It’s time for a break: The right amount of rest is key to productivity

Breaks can boost productivity by resetting your focus and energy levels when you step away from work

Gulf Business
It's time for a break: The right amount of rest is key to productivity Image: Getty Images

When I start to get distracted, struggle to focus and get sidetracked by trivial matters, it’s a sure sign I am short of sleep. I often slip into coasting, not thinking about what I should be doing.

Some of the other signs that indicate my energy levels are low are the following:

  1. Regular task switching; struggling to concentrate
  2. Intentions falling by the wayside; becoming more disorganised
  3. Completing tasks more slowly; having to re-read a paragraph more often than normal
  4. Gravitating towards trivial tasks, such as checking email and social feeds

To overcome this, I have a set of activities to help me take a break from my work. These involve going for a short walk, exercising, or listening to an audiobook or podcast.

Here are some other suggestions that you might also want to try:

  • Taking a brisk walk. It’s better if it’s in a green area
  • Listening to or reading an enjoyable story
  • Chatting with some friends
  • Meditating
  • Listening to some relaxing music
  • Serving others, whether they are family members or people in need
  • Spending time on a craft, such as woodwork, painting, or photography

How often you need to take a break will vary on several factors, including what type of person you are: outgoing or more introverted.

The benefits of taking a break

Research (based on a Tork survey) points to significant advantages acquired from taking regular breaks as well as a lunch break.

Improved productivity: Breaks can boost productivity by resetting your focus and energy levels when you step away from work. A lunch break can also help you avoid the afternoon energy slump, so long as you do not overeat.

Increased wellbeing: Taking a break from work can help reduce stress, especially if you combine it with a healthy lunch and a walk.

Surge in creativity: Stepping away from work can bring a fresh perspective. If you are looking at the same thing the whole day, it can become difficult to make progress. A break stimulates more creative thinking.

Healthier habits: Breaks can allow for healthier eating habits, exercise, meditation and self-care.

Here’s what you can do…
If you can build in a 10 to 15-minute break every hour, or a 20 to 30-minute break every 90 minutes, then you will help yourself not become distracted. Our energy levels, much like REM sleep, operate in 90-minute intervals, and taking a break after this period aligns with our bodily rhythms.

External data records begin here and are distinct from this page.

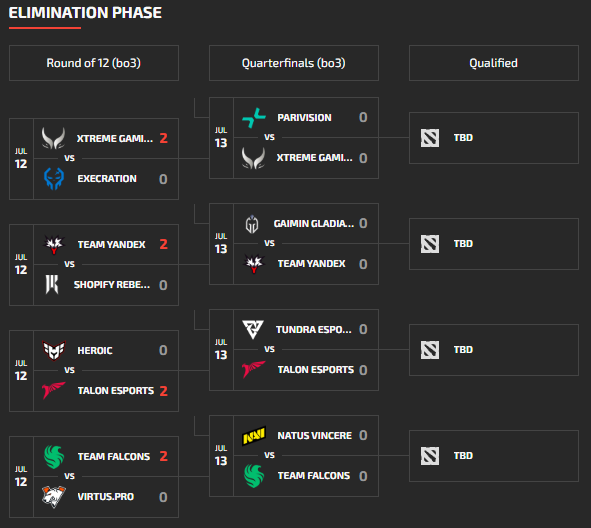The image size is (591, 528).
Task: Click the bottommost TBD qualified slot
Action: pos(494,456)
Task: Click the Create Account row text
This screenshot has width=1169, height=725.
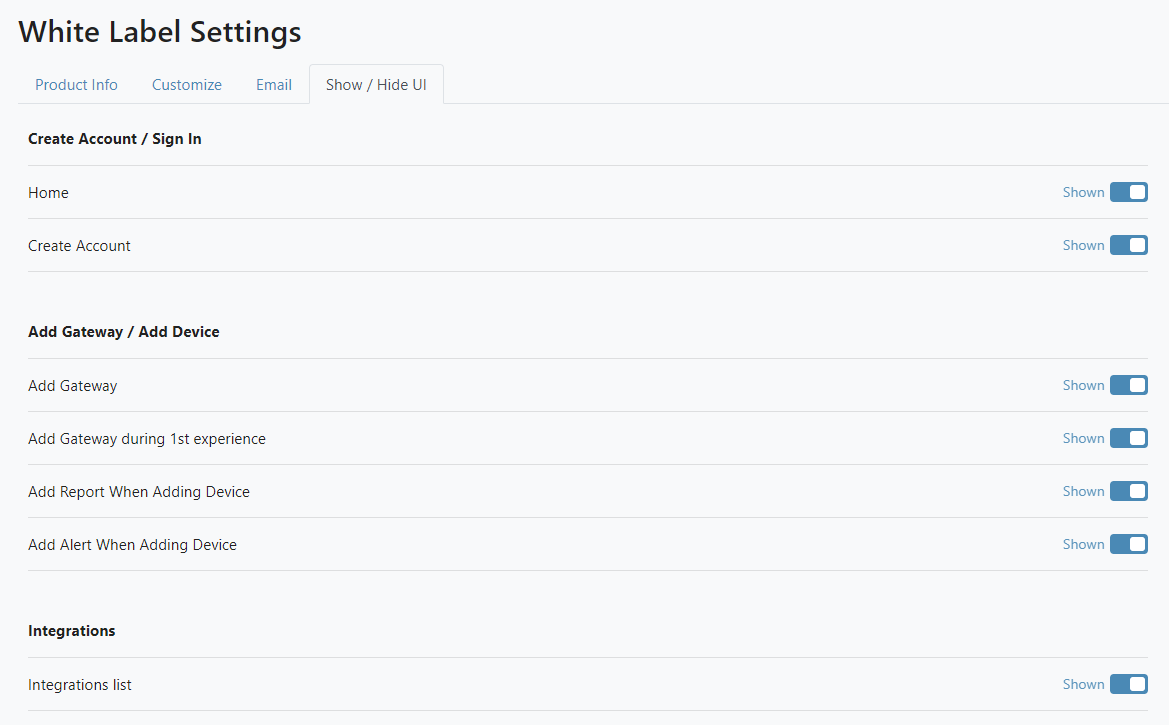Action: pyautogui.click(x=79, y=245)
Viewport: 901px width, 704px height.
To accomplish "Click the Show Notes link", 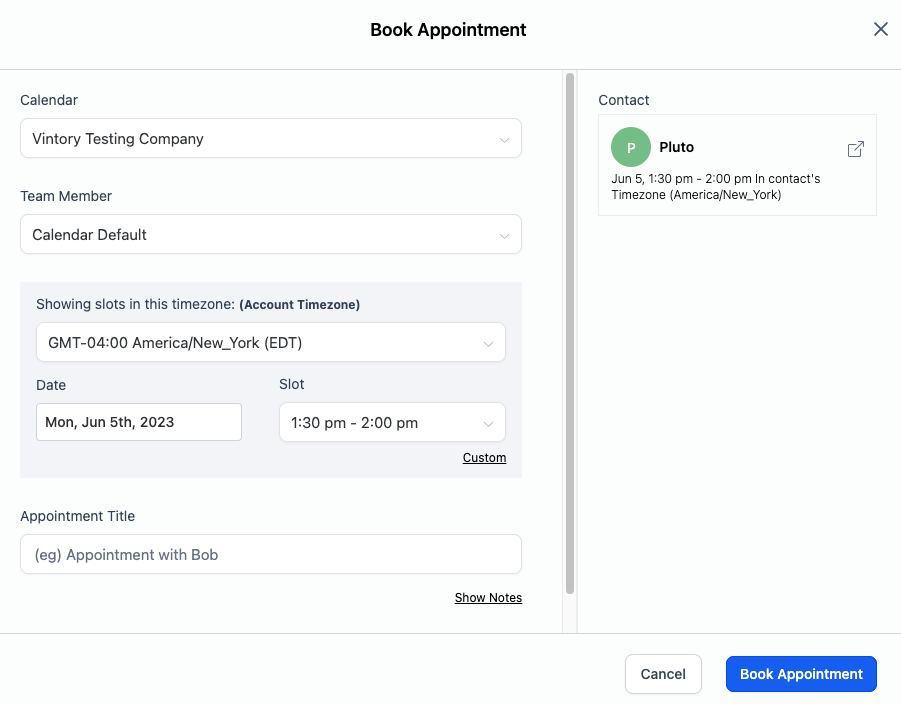I will (x=488, y=598).
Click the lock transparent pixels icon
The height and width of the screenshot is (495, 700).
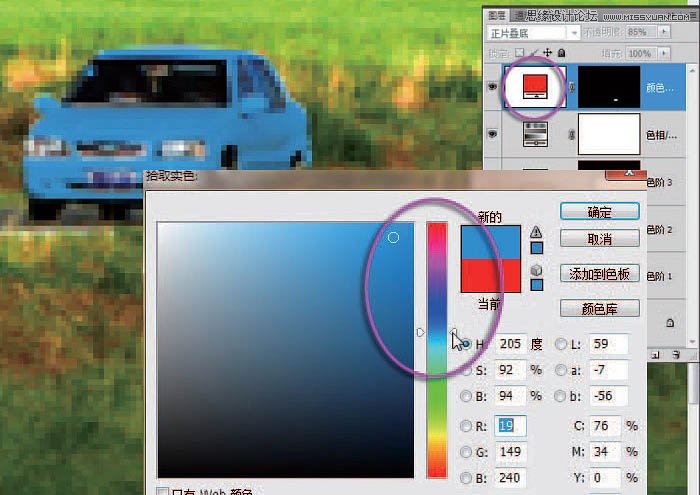(518, 53)
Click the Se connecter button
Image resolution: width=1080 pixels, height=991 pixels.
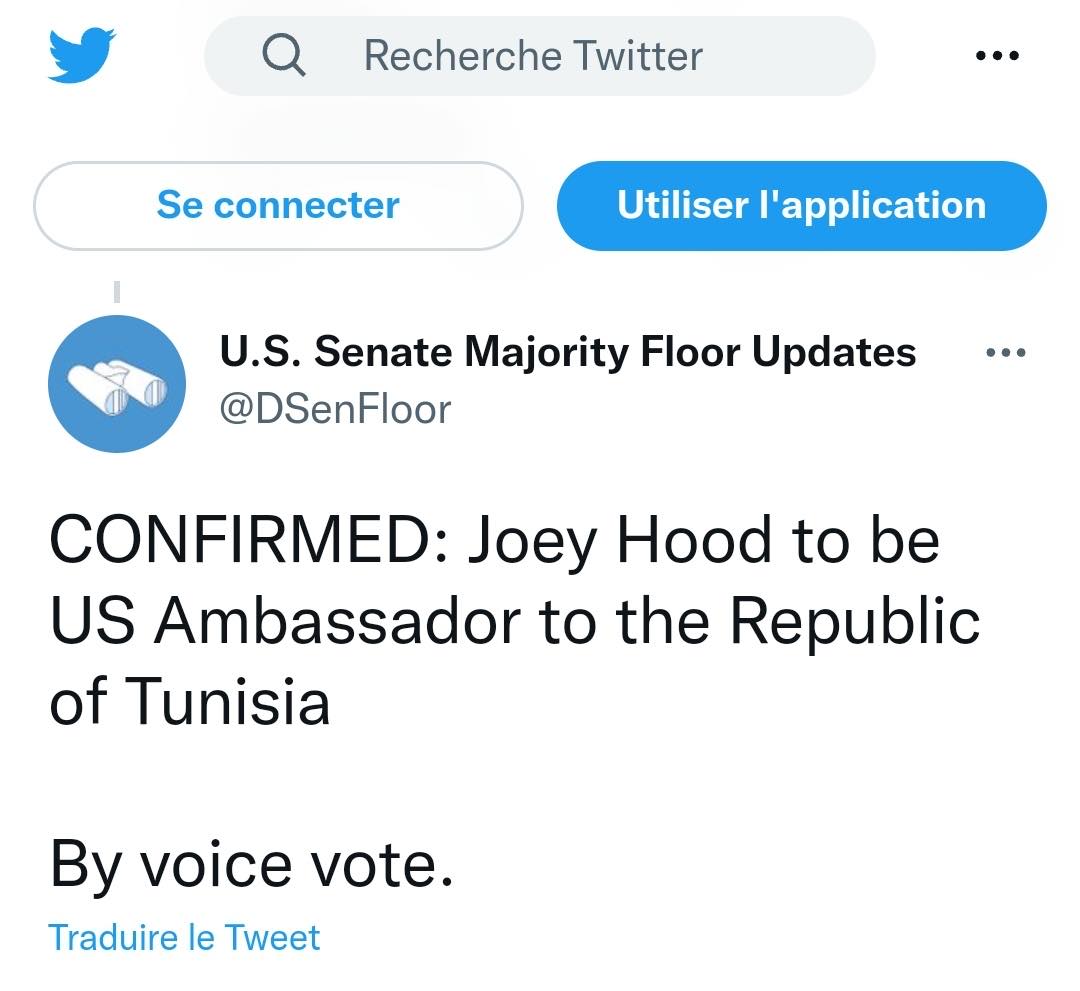coord(278,205)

Along with ensuring you are getting sufficient sleep every night and are maintaining the right energy levels throughout the day, there are a couple of other things you can pay attention to that will help you become less distracted. These are related to what you eat, what you drink and how much exercise you do.

Eat more unprocessed food: It takes longer for the body to digest unprocessed food. The body converts whatever we eat into glucose – a sugar our body and brain burn for energy.
Unprocessed food takes longer to digest as our body switches it to glucose at a much slower rate, giving us a steady drip of energy throughout the day. Processed food gets converted into glucose quickly, but it does not provide us with as much energy over a longer period of time.

Caffeine and water: Caffeine prevents your brain from absorbing a chemical called adenosine, which normally tells your body it’s tired. It takes about 8-14 hours after consuming caffeine for your body to metabolise it out of your system. Whilst travelling overseas on business trips, I’ve often drunk coffee mid-morning when I have a night-time flight, so that as the effect starts to wear off, I’m ready to sleep on the airplane. Or if I’ve taken an overnight flight and landed the next day and had to go to work, I’ve taken a coffee shortly after landing so that my body can last till early evening, when I head straight to bed and crash for a long night’s sleep. I would also suggest that you drink water first thing in the morning. There are a number of studies on the benefits of drinking water. Some suggest that it fires up our metabolism in the morning.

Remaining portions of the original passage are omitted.